Work to complete: Return the line that has "This screenshot has height=284, width=393." and all lines below it through the last, exactly as they stand; omit pictures.

Saved entries
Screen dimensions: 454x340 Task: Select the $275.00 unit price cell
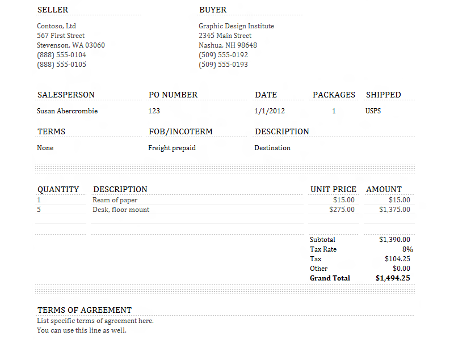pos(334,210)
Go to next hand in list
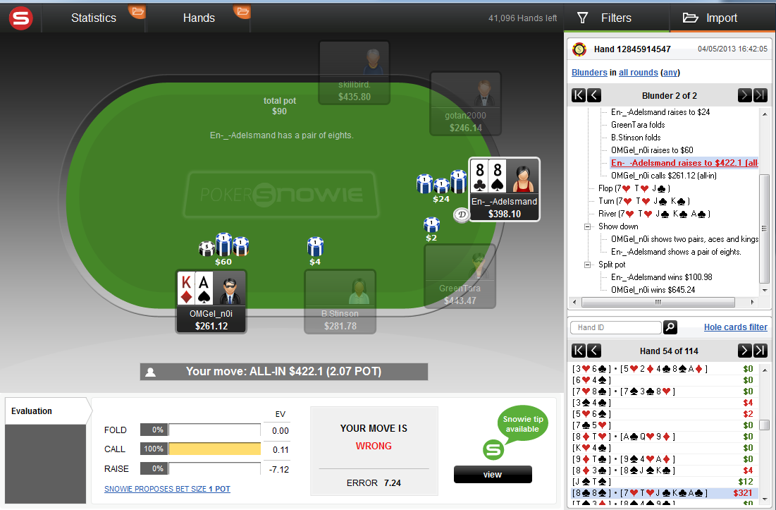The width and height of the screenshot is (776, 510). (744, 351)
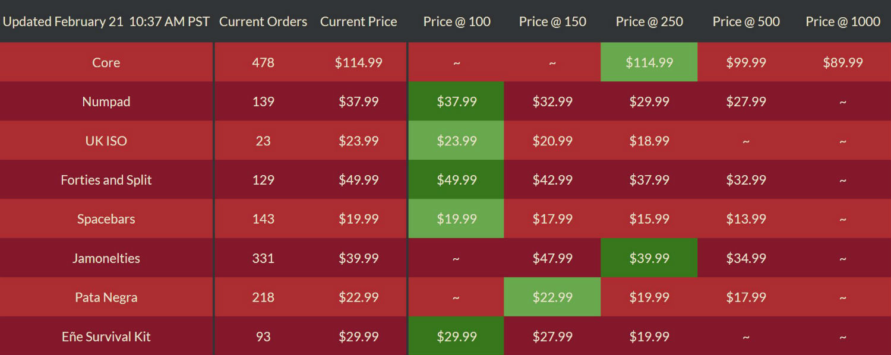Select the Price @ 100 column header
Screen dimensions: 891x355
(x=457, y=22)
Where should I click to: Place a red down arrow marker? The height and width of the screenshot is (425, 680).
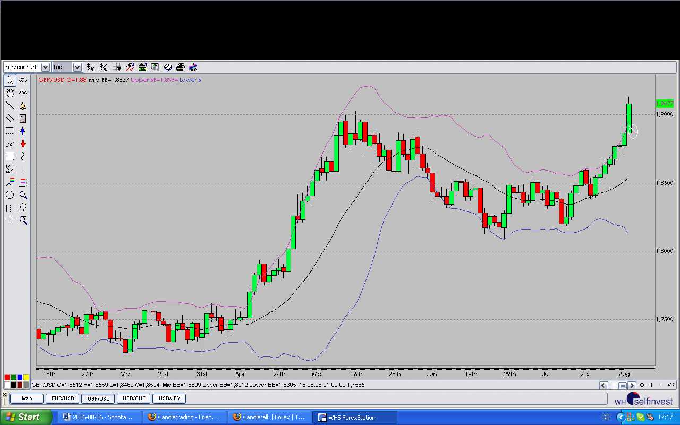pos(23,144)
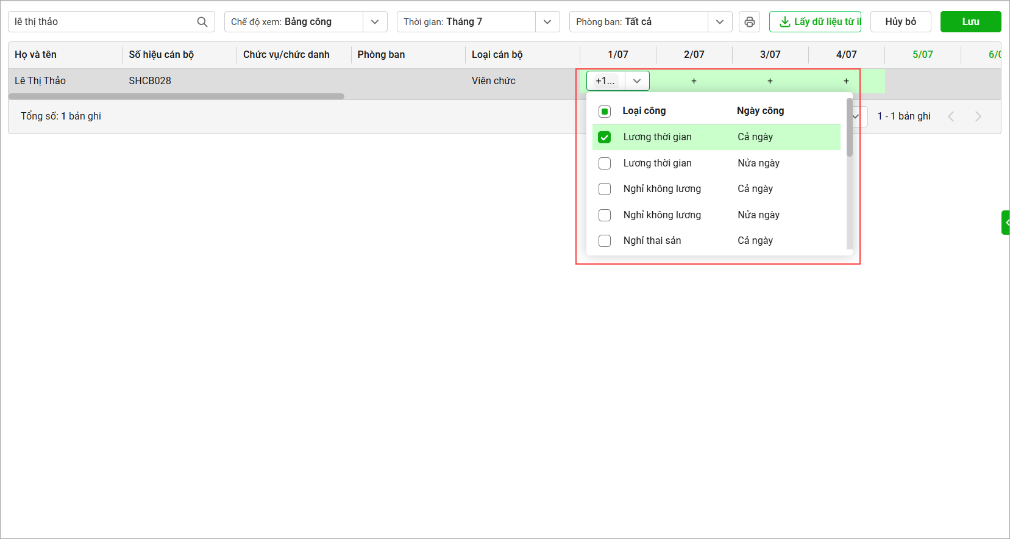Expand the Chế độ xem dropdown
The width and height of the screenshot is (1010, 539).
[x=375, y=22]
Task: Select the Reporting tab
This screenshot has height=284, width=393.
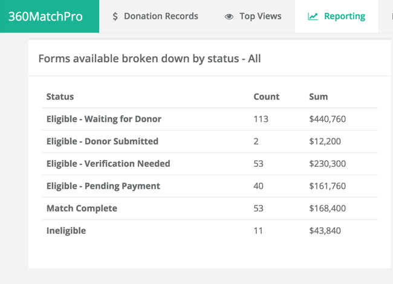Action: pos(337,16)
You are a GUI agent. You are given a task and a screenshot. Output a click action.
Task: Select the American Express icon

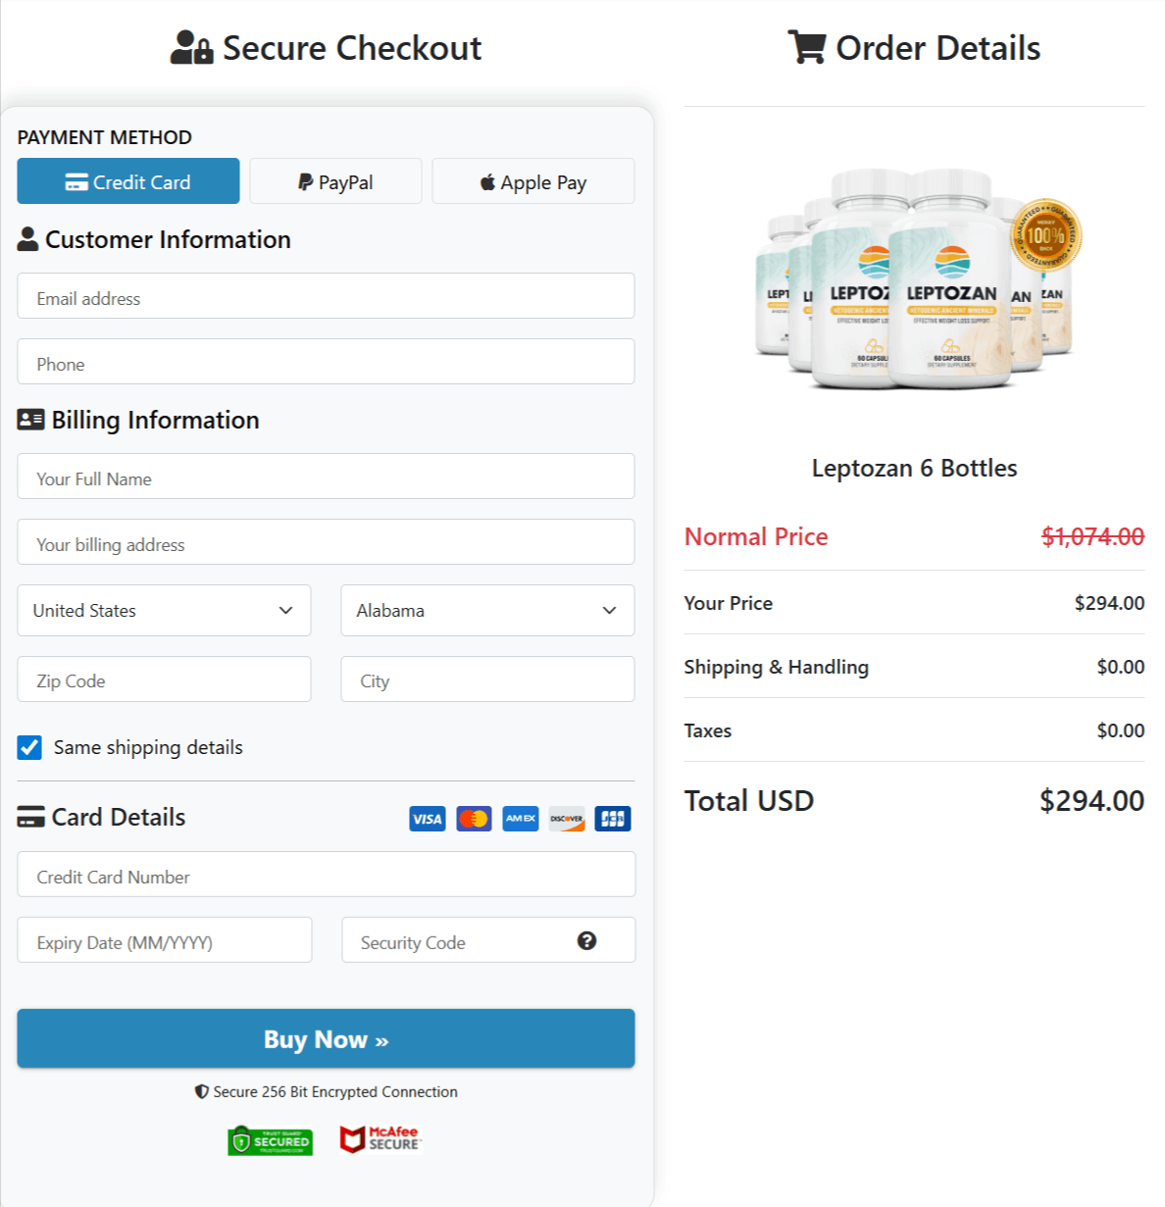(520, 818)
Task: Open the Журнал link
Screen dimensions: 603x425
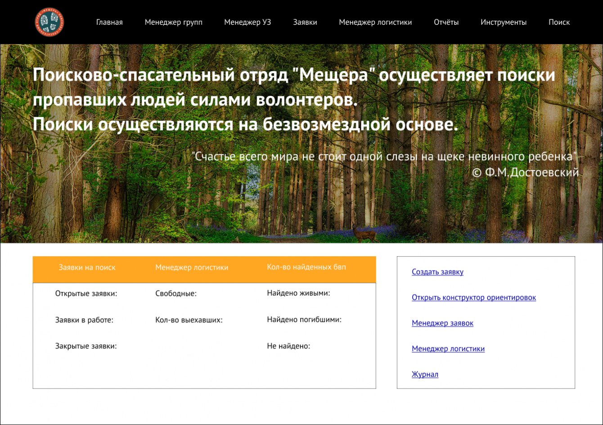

Answer space:
This screenshot has height=284, width=393.
Action: pos(337,16)
You are a GUI agent. You are given a task and a screenshot. Output a click action.
Task: Select the American Express icon

(520, 818)
Task: Open the Журнал link
Screen dimensions: 603x425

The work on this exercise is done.